• [WHAT IS EXPECTED]:
Transcribe exactly everything in the data below from the line containing "Best Female Models in AHMEDABAD (114, 1414)" down to the line containing "Inicio (58, 280)", both lines included and nothing further.

+---+

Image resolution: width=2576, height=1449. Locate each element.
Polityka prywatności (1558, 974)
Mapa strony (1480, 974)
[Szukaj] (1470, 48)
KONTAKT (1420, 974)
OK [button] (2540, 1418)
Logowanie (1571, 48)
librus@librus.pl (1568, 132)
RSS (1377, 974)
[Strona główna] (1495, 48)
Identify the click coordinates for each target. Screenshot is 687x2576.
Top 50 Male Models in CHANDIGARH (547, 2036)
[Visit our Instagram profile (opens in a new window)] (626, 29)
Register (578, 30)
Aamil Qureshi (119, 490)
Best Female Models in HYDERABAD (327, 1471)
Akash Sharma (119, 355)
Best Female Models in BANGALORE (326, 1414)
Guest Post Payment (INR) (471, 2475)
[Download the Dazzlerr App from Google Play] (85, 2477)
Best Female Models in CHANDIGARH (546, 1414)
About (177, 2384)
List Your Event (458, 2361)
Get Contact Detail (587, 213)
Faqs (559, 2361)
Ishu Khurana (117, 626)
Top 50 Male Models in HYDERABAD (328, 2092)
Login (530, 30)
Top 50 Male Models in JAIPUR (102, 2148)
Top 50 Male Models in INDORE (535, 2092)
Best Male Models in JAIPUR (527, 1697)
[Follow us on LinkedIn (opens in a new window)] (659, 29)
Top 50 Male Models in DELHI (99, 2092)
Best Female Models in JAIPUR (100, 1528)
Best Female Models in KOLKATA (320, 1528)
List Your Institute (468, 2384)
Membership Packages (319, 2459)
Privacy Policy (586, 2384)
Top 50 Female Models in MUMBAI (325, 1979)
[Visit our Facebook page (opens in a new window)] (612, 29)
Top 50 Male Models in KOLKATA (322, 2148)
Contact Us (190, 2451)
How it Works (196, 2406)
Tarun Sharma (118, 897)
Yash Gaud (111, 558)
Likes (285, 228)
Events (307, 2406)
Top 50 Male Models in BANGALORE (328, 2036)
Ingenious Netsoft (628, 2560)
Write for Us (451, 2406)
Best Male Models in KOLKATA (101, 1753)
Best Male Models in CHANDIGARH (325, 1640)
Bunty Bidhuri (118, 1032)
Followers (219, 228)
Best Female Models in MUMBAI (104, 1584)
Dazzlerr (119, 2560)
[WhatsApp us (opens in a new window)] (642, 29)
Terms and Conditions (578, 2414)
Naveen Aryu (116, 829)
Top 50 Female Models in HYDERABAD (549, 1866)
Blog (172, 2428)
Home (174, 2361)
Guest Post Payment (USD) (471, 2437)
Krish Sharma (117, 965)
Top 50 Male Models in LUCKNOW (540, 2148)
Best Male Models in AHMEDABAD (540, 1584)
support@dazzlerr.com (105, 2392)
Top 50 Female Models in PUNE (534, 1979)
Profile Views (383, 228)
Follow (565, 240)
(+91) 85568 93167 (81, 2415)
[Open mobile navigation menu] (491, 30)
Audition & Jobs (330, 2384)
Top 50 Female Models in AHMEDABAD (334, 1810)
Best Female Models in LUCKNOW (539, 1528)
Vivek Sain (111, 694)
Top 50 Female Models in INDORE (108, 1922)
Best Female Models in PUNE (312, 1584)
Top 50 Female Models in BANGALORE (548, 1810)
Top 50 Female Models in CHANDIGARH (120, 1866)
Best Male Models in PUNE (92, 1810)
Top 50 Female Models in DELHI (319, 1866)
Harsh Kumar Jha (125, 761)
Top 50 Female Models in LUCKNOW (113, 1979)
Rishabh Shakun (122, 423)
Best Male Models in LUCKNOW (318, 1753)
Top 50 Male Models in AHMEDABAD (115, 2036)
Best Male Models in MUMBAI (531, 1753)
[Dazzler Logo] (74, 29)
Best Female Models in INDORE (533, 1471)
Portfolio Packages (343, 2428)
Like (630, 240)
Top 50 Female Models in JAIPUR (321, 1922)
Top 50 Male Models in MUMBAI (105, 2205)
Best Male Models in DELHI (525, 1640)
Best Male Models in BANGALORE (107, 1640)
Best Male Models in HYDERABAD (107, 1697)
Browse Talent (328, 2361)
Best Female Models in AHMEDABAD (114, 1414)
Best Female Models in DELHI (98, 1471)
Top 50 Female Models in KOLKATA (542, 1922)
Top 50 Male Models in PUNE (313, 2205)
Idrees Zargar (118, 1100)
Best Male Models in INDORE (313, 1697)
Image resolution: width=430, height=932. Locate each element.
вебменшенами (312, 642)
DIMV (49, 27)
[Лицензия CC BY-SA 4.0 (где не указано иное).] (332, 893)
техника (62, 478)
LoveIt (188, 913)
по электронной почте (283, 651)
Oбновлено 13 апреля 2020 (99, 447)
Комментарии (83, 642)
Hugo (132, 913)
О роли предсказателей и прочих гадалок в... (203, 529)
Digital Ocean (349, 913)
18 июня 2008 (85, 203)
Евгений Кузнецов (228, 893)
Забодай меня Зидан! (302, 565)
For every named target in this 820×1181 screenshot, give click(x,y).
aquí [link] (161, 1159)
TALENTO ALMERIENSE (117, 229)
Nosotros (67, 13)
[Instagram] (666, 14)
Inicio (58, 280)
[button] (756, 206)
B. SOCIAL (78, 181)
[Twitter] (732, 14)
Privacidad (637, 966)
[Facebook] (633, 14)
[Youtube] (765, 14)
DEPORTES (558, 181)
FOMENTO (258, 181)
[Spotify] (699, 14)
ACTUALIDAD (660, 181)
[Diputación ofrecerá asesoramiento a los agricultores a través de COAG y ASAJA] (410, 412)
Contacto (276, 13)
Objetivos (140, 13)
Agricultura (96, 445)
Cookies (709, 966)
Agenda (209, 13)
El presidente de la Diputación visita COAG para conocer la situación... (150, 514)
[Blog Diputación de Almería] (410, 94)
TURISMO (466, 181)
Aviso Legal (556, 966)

+---+

• [RESULT OF THIS EXERCISE]:
Best Female Models in AHMEDABAD (114, 1414)
Best Female Models in DELHI (98, 1471)
Top 50 Female Models in KOLKATA (542, 1922)
Top 50 Male Models in PUNE (313, 2205)
Idrees Zargar (118, 1100)
Best Male Models in INDORE (313, 1697)
Image resolution: width=430, height=932. Locate each element.
вебменшенами (312, 642)
DIMV (49, 27)
[Лицензия CC BY-SA 4.0 (где не указано иное).] (332, 893)
техника (62, 478)
LoveIt (188, 913)
по электронной почте (283, 651)
Oбновлено 13 апреля 2020 (99, 447)
Комментарии (83, 642)
Hugo (132, 913)
О роли предсказателей и прочих гадалок в... (203, 529)
Digital Ocean (349, 913)
18 июня 2008 (85, 203)
Евгений Кузнецов (228, 893)
Забодай меня Зидан! (302, 565)
For every named target in this 820×1181 screenshot, give click(x,y).
aquí [link] (161, 1159)
TALENTO ALMERIENSE (117, 229)
Nosotros (67, 13)
[Instagram] (666, 14)
Inicio (58, 280)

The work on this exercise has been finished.